In fig. 2, the joint between the parts 'A' and 'B' of the insulation is shown, and the joint line extends at a non-right angle to the wall plane in the cargo space 3, e.g. an angle of 10°, so that the thickness of one part gradually decreases while the thickness of the opposite part gradually increases. The edge 7a of the end plate 7^ of the part 'A' is designed with this oblique angle.
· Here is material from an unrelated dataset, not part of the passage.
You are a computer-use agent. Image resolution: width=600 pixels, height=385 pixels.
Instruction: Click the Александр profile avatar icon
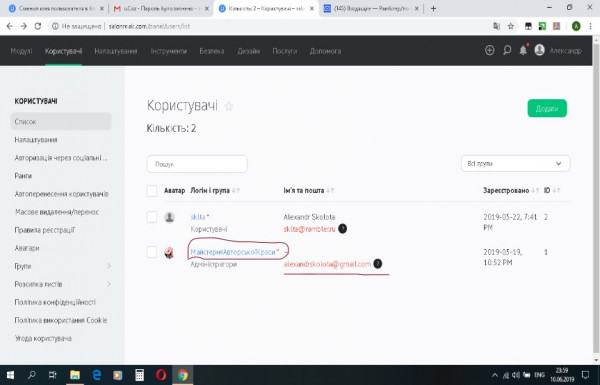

As shown in fig. 3, a block 13 is arranged at the upper part of each wall and is attached to the wall. Opposite ends of the bag strip-shaped mats 12 are attached at the joint with the plates 7^ on the part 'A' and at the block 13 where the end edges e.g. enters slot 7b. Extra mats 14 which are somewhat shorter are embedded in the polyurethane foam and are attached at the ends to the blocks 13 and to the base beams 6^ (fig. 2) at the joint with the plate 7^ for the section 'A'. A vertical plate 15 extends a short distance down from the block 13 and a large horizontal plate extends to the top of the tank 4 and is known per se by means of a hinge 17 connected to the plate 15. Above and below the plate 16 are the arranged fiberglass or stone wool layer, the upper layer extending over the top of the tank.
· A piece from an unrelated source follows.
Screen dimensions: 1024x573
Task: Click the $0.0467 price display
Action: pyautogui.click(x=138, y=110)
Reference should now be made to fig. 4 where there is also shown a tanker with an outer hull 1 and an inner hull 2. In this case, inside a cargo space 3 which is delimited by the inner hull and transverse bulkheads, there is arranged a thin-walled tank which is generally denoted by the reference number 18. This is made from sheets of thin metal that are not susceptible to cold embrittlement. The tank is surrounded by and supported against hydrostatic load and inertial forces by a thermal insulation which is generally denoted by the reference number 5 and which forms the cladding in the cargo space 3. Fig. 4 is not drawn to the correct scale, as the insulation is shown on a much larger scale than the tanker to facilitate understanding.
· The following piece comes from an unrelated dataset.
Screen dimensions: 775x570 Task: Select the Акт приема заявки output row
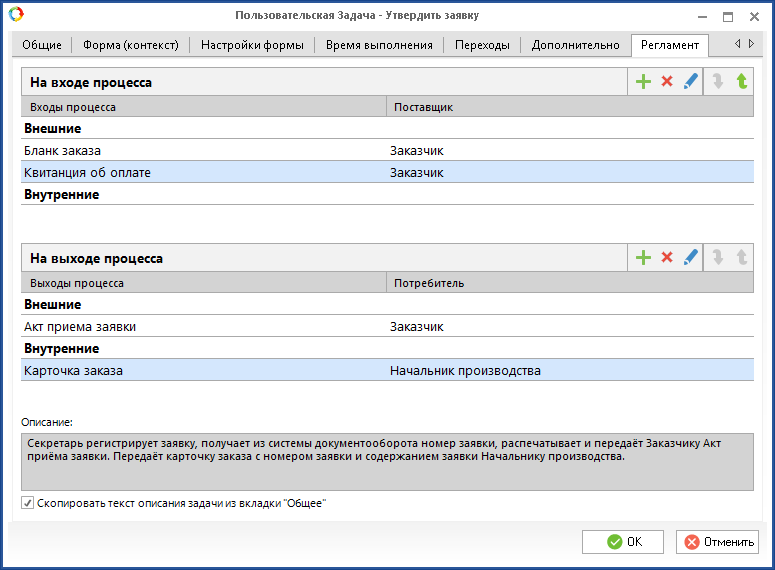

The thermal insulation comprises the corner sections 'C' and the wall sections 'D'. Each of the corner portions 'C' is identical to the portions 'A' in fig. 1 and includes plates that are attached to foundation beams 6 and with balsa wood lying between the plates and the tank. The corners of the thin-walled tank 18 are anchored so that it is held against dimensional changes by means of angular anchoring elements 19 which are attached to hardwood planks 20 which are in turn attached to the plates. The boards have sufficient tensile and compressive strength to

to be able to transfer loads to the cargo compartment walls. The wall parts 'D' are identical to the parts 'B' in' fig. 1 and comprises foamed polyurethane as described in connection with fig. 1, except that instead of an inner layer of glass fiber or rock wool, it is fitted

an inner layer 21 of balsa sheets. The vertical corners which are not shown in this drawing are identical to the corner portions •C and to the portions 'A' in fig. 1.

Claims (2)

1. Container for the storage and/or transport of liquids whose temperature deviates very much from the ambient temperature and which comprises a prismatic tank that is surrounded by heat insulation in an outer, rigid shell, and in which the side and bottom walls, i.e. the areas of the heat insulation that are exposed for large stresses during the container's use, is made of a load-resistant material that is rigidly attached to the outer shell, characterized by the fact that the other areas are insulated by rigid foam plastic material that is injected on the spot to stick to the inside of the outer rigid shell as well as the adjacent to the edges of the load-bearing material, in that the connection lines formed between the rigid foam plastic material (B or D) and the load-bearing material (A or C) are separated from the corner lines in the rigid shell (3), and in that the connection plane between the rigid foam plastic material and the load-bearing insulation extends obliquely in relation to the plane of the rigid wall shell easy. 2. Container as stated in claim 1, characterized in that the rigid foam plastic material (B or D) is reinforced by embedding mats (12,14) of open mesh, woven material which are arranged between successive layers and that the edges of the mats are anchored to the adjacent, load-bearing insulation material.